Understanding this distinction will help you get the most out of any microphone setup:

Measurement type Built-in mic UMIK-1 (calibrated)
Room modes & peaks ✓ Good ✓ Best
Before/after comparison ✓ Good ✓ Best
Channel balance ✓ Good ✓ Best
Absolute SPL (dB) ~ Approximate ✓ Accurate
Frequency response curve ~ Colored ✓ Accurate
THD+N / distortion ~ Indicative ✓ Accurate
RT60 / timing ✓ Good ✓ Best

Recommended Setups

Mac

Best experience. Connect the UMIK-1 directly via USB-C. macOS CoreAudio supports aggregate audio devices, so any output (built-in speakers, USB DAC, external interface) can run simultaneously with the UMIK-1 input — no conflicts.

iPhone / iPad

UMIK-1 input + Bluetooth output. Connect the UMIK-1 via USB-C for microphone input, and pair your amplifier or speakers via Bluetooth for test signal output. iOS handles USB audio input and Bluetooth output as separate subsystems, making this the most reliable single-device wireless setup.

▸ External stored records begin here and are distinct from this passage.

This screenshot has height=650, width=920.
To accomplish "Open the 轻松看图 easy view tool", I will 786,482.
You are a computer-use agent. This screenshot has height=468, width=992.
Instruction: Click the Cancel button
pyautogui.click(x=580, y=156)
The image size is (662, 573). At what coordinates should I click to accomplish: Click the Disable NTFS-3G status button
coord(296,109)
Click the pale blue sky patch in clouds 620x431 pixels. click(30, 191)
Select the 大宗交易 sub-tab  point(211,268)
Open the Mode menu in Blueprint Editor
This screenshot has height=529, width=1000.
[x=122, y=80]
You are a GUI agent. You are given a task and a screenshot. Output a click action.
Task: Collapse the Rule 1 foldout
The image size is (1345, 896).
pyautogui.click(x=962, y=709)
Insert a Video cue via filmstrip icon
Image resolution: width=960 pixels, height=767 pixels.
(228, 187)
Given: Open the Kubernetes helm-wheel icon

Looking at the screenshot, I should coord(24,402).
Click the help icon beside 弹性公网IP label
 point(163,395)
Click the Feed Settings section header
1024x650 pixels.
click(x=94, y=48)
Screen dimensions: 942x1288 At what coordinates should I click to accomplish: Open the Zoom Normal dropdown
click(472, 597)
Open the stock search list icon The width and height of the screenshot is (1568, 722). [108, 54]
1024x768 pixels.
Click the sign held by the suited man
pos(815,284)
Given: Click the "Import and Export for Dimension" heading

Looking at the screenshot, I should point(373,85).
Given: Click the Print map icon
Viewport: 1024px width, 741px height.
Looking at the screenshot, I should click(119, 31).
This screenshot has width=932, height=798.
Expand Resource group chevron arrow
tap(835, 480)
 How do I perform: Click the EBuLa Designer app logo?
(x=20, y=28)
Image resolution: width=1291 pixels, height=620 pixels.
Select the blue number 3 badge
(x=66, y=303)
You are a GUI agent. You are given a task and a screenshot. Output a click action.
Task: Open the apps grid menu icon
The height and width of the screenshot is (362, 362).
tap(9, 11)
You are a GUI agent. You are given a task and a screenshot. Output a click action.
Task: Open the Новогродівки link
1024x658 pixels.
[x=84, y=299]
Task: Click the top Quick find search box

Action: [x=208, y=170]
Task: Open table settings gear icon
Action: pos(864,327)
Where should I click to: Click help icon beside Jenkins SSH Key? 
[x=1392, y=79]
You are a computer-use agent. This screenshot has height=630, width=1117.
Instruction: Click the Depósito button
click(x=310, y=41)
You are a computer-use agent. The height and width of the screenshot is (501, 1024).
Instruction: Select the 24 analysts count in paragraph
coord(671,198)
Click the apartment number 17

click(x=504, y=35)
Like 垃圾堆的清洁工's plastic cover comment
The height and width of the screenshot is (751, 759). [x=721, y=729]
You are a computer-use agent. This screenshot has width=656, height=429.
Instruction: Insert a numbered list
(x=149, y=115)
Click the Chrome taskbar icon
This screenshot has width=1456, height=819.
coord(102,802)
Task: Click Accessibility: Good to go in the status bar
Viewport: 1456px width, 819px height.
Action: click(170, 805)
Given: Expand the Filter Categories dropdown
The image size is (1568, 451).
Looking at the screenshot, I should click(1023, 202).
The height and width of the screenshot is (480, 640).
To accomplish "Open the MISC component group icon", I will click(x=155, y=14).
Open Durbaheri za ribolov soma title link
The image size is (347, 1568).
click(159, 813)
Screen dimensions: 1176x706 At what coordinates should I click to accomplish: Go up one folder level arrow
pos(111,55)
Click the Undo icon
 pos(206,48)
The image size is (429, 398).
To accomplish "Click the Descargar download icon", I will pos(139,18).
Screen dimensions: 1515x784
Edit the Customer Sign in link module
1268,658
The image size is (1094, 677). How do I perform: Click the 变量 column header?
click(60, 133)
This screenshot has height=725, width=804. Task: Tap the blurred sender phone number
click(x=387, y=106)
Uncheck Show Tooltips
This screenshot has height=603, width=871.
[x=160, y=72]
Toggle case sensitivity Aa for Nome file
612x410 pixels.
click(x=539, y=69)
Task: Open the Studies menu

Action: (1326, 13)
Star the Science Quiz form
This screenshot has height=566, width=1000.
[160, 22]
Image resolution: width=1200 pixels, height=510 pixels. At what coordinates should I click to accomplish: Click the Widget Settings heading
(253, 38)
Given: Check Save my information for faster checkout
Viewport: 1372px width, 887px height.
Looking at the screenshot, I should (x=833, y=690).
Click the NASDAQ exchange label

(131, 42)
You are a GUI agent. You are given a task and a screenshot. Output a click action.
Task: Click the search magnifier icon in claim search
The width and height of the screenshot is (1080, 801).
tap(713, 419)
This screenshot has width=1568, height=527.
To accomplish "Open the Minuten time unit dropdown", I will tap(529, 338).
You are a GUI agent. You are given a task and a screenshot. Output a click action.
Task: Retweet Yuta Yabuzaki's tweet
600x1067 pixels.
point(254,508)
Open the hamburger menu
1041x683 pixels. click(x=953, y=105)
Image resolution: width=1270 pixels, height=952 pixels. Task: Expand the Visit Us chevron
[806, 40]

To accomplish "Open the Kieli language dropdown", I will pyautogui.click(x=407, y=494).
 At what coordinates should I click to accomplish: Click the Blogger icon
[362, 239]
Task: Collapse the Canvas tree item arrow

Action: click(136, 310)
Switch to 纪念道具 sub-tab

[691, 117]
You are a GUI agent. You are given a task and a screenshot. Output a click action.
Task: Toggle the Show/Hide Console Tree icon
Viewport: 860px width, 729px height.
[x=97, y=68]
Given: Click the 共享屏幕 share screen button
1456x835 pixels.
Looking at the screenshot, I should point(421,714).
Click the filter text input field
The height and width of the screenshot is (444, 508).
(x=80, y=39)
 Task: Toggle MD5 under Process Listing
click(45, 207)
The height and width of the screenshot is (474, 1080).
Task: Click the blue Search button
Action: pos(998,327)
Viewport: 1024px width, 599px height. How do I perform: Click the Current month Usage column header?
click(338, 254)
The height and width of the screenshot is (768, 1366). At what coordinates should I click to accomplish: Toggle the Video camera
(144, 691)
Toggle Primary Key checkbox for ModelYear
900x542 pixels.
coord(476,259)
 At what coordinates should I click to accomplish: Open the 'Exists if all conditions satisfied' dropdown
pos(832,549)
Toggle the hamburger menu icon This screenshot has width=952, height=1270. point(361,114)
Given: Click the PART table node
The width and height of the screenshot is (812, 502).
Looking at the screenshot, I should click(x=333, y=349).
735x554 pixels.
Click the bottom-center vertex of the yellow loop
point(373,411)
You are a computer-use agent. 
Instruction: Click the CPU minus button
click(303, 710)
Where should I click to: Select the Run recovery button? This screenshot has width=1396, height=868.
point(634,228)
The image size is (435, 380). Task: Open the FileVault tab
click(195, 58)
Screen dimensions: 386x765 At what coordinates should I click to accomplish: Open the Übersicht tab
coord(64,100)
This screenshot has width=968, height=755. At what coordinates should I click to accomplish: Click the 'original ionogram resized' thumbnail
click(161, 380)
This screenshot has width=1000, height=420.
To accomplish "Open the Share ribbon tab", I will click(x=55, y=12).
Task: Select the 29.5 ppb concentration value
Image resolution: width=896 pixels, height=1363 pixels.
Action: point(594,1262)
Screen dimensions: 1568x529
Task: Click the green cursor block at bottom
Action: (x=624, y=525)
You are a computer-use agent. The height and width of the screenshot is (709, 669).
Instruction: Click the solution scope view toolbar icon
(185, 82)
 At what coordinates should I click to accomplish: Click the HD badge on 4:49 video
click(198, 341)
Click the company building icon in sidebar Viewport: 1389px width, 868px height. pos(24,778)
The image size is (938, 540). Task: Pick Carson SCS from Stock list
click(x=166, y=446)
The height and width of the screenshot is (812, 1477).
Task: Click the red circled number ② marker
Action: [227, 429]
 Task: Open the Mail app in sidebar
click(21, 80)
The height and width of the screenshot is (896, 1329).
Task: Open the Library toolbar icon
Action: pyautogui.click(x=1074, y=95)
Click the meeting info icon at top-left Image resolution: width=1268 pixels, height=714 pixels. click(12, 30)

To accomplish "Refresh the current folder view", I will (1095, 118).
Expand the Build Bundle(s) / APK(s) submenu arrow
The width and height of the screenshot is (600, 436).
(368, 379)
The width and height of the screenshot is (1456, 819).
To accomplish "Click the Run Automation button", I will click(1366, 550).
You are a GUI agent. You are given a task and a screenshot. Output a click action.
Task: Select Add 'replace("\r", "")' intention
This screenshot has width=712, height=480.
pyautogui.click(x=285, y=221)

Note: Bluetooth adds latency to the output signal. This doesn't affect level-based measurements (SPL, RTA, Channel Balance, THD+N, Frequency Response). For timing-sensitive tools — Delay Finder, Energy Time Curve, and RT60 — run the Delay Finder tool first to establish your round-trip offset, then use that value to compensate.

UMIK-1 input + AirPlay output. Similar to Bluetooth, but with higher latency (200–500ms for AirPlay 2). The same advice applies: run Delay Finder first for timing-sensitive measurements. Level-based measurements are unaffected.

Two devices

Use one device (with UMIK-1 connected) for microphone capture in Audiophilio, and a second device to play test signals out to your amplifier. This is a completely reliable setup and mirrors how many professional measurement rigs work.

Wireless Output & Latency

If you're using Bluetooth or AirPlay for test signal output, latency is consistent within a session — so one Delay Finder run calibrates all subsequent timing measurements.

Output method Typical latency Timing tools Level tools
USB DAC (wired) ~1 ms ✓ No calibration needed
Bluetooth (AAC) 40–150 ms Run Delay Finder first ✓ Unaffected
AirPlay 2 200–500 ms Run Delay Finder first ✓ Unaffected
AirPlay 1 1000–2000 ms Not recommended ✓ Unaffected

Timing-sensitive tools: Delay Finder, Energy Time Curve, RT60 Measurement.
Level-based tools: SPL Meter, RTA, Channel Balance, THD+N Analyzer, Frequency Response & PEQ, LUFS Meter, Waterfall, Spectrogram.